Joel Melvin Reed (December 29, 1933 – April 13, 2020) was an American film director, producer and screenwriter.
Joel Reed has been in many films, including Dead Eye; he also played Uncle Joe in the Louis Marino film The Dysfunctional Mob.

==Career==
Reed is best known for directing the controversial Blood Sucking Freaks (1976), a notorious horror comedy that was the subject of protests upon its initial release and has since achieved cult status.

Reed also directed the films Career Bed (1968), Sex by Advertisement (1969), The G.I. Executioner (Wit's End / Dragon Lady / Wild Dragon Lady; 1971), Blood Bath (Terror / Night and the City; 1976),Blood Sucking Freaks (1976) and Night of the Zombies (Gamma 693 / Sister of Death / Battalion of the Living Dead; 1981). Reed wrote all the scripts of the movies he directed.

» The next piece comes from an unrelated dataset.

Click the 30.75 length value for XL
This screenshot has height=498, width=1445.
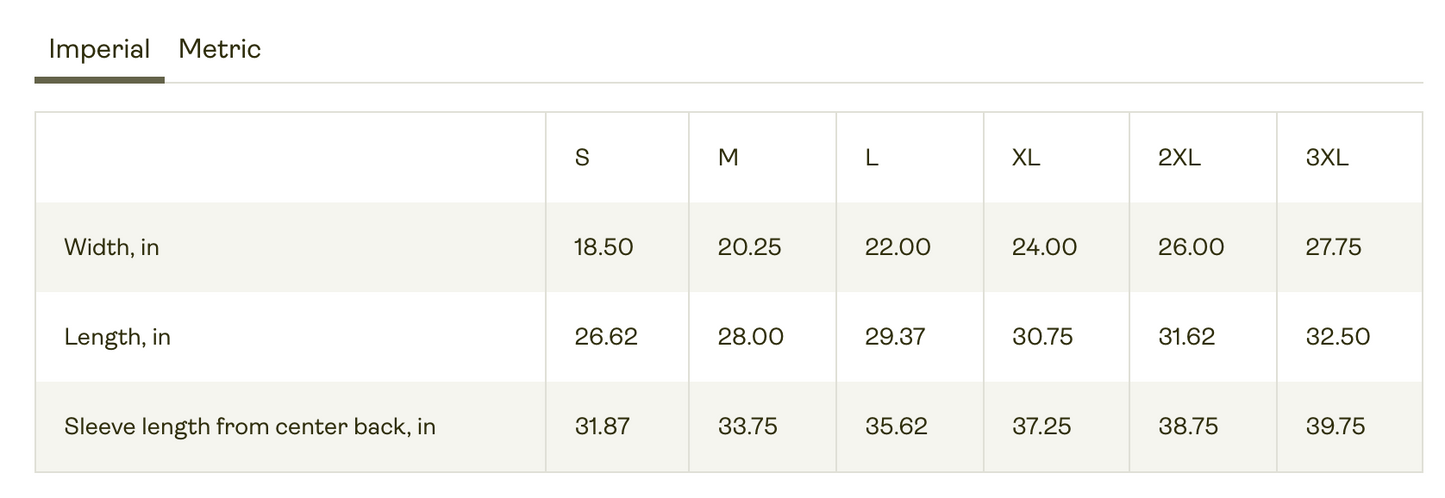click(1042, 337)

Reed wrote and directed Blood Bath, which was produced by the Trans-Orient Entertainment Corporation and had a budget of $100,000. In a 1974 interview with The New York Times, he described the film as a "contemporary, episodic occult-horror adventure". Harve Presnell starred in the film as a producer of horror films who arranges in his studio a Black Mass.

On March 1, 1990, Masquerade Books published a book that Reed wrote on Donald Trump called Trump: the Man, the Myth, the Scandal.

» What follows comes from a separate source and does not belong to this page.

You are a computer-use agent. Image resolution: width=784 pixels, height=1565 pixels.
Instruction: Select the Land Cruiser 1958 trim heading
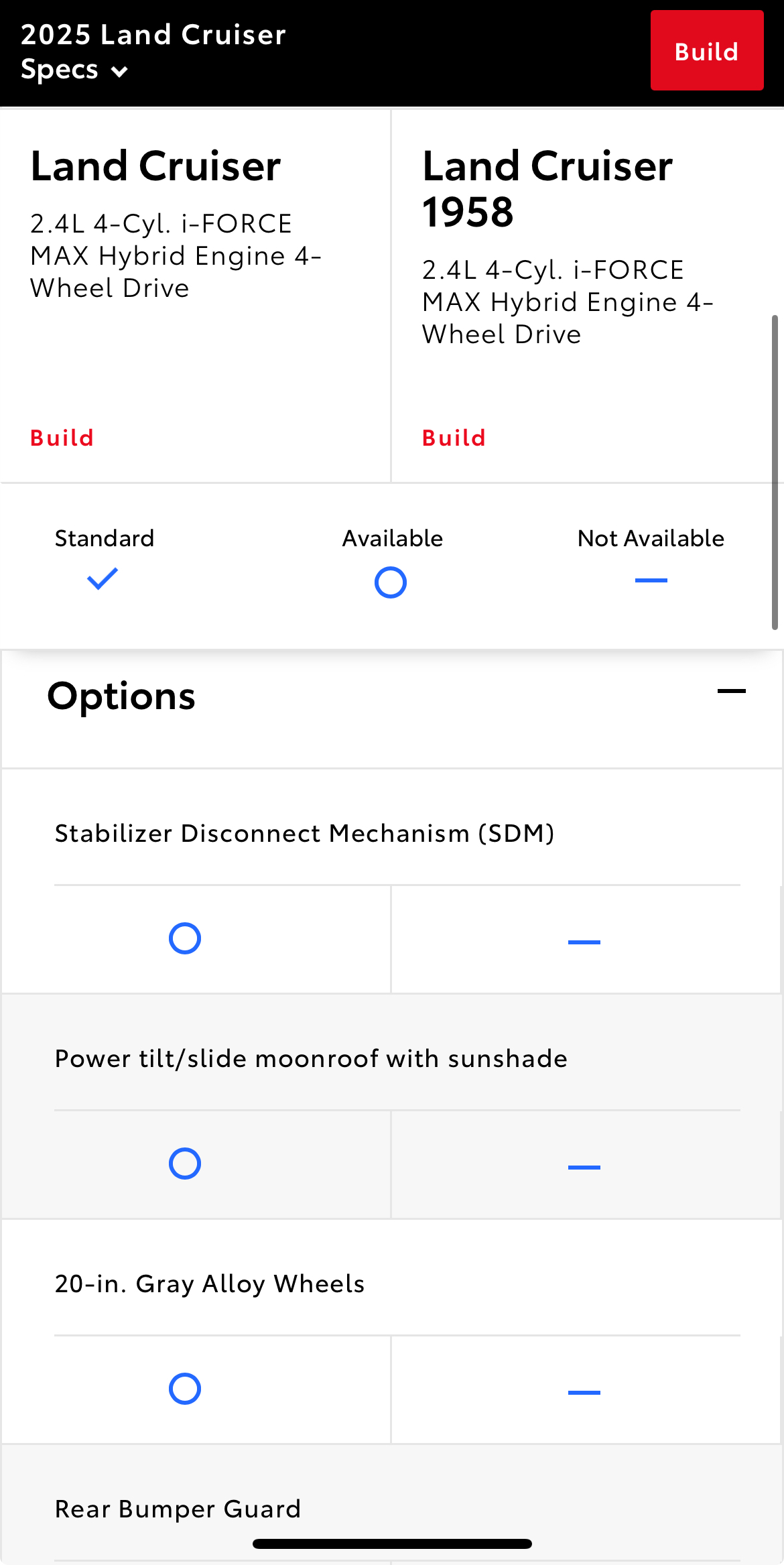(547, 188)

In 2011, Reed made a comeback as an actor playing the main character Uncle Joe in the film Dead Eye, directed by Louis Affortunato. After that, Reed acted in eight more films: I Spill Your Guts (2012); Supernaturalz: Weird, Creepy & Random (2012); Trashtastic (2013); Catch of the Day (2014); The Fappening (2015); Vault of Terror II: The Undead (2015); Freak in a Basement (2018); and The Dysfunctional Mob.

In May 2012, Reed signed with Polus Books, which released the books Zombie Wall and Outrage: Hitler Didn't Die.

On September 17, 2018, a book by author John Szpunar was released by Headpress about Reed called Blood Sucking Freak: The Life and Films of the Incredible Joel M. Reed.

Reed was Interviewed December 2018 for a documentary about himself called Reed Unbound: The Joel M. Reed Story (2019), which chronicles his whole life and film career; it was directed by Jerry Landi and Adrian Esposito.

==Death==
Reed died on April 13, 2020, aged 86, in a care facility in New York City after contracting COVID-19.